Maxine Waters, also speaking before the floor vote, said she intended to oppose the legislation. She claimed the FIT21 bill would send cryptocurrencies to a “regulatory no man’s land,” adding that the language would allow traditional finance firms to operate without SEC oversight.

“This [bill] is perhaps the worst, most harmful proposal I have seen in a long time,” said Representative Waters. “This bill would deregulate crypto and certain traditional securities to the extent that I and other experts have expressed serious concerns about this bill causing a potential market crash and recession.”

Meanwhile, the White House is against the U.S. House of Representatives passing the FIT21 bill, but the president isn’t threatening to veto it, in a positive sign for the crypto industry.

Biden’s White House published a statement of administrative policy Wednesday saying the administration opposed the passage of the Financial Innovation and Technology for the 21st Century Act, citing concerns over a lack of investor protections should it make its way through Congress. The bill also suggested the White House would want to work with Congress on future legislation addressing the crypto markets, in contrast with previous statements from Securities and Exchange Commission Chair Gary Gensler, who has repeatedly said he does not believe the industry needs additional legislation specific to crypto.

“The Administration is eager to work with Congress to ensure a comprehensive and balanced regulatory framework for digital assets, building on existing authorities, which will promote the responsible development of digital assets and payment innovation and help reinforce United States leadership in the global financial system,” the statement said. “H.R. 4763 in its current form lacks sufficient protections for consumers and investors who engage in certain digital asset transactions.”

This is the second statement of administrative policy the administration has published in recent weeks, after threatening a veto against a bill looking to overturn controversial SEC accounting guidance.

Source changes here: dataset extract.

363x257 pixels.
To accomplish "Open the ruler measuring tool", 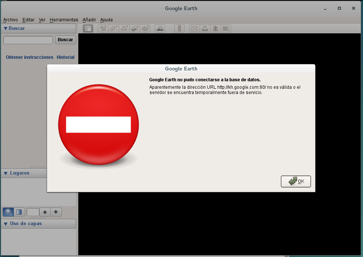I will (x=179, y=28).
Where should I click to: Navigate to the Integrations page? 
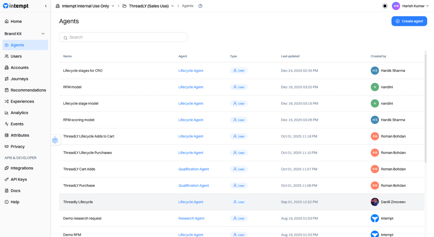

That bill sailed through the House and Senate.

The statement came hours after the SEC’s Gensler published his own opposing statement on the legislation, saying it would harm the regulator’s efforts to police traditional capital markets as well as crypto markets.

FIT21 would redefine how securities issuers have to comply with existing federal law and Supreme Court precedent, the SEC chair said in his statement.

The bill’s advocates say U.S. law doesn’t allow for crypto companies to operate without the threat of civil litigation, a view Gensler described as these companies trying to get out of meeting disclosure and other compliance requirements for securities issuer.

The bill would create a new definition specific to digital assets, to identify when they’re securities or digital commodities and whether the SEC or Commodity Futures Trading Commission should be the primary spot market regulator. The full House is set to take up the bill later Wednesday, with a vote scheduled for this afternoon.

The House is still set to discuss and vote on H.R. 5403, the Central Bank Digital Currency (CBDC) Anti-Surveillance State Act, which would prohibit the Federal Reserve from issuing a digital dollar through intermediaries. Democratic Party leadership reportedly said on May 21 that it was not in favor of its members voting to pass the anti-CBDC bill or the FIT21 bill, but it would not whip against the legislation.

Crypto-related legislation and the SEC’s pending decision on a spot Ether exchange-traded fund comes as the United States moves deeper into an election year, with digital assets on many voters’ minds. President Joe Biden and former President Donald Trump, the presumptive candidates for the Democratic and Republican Parties in 2024, have agreed to two debates on June 27 and Sept. 10.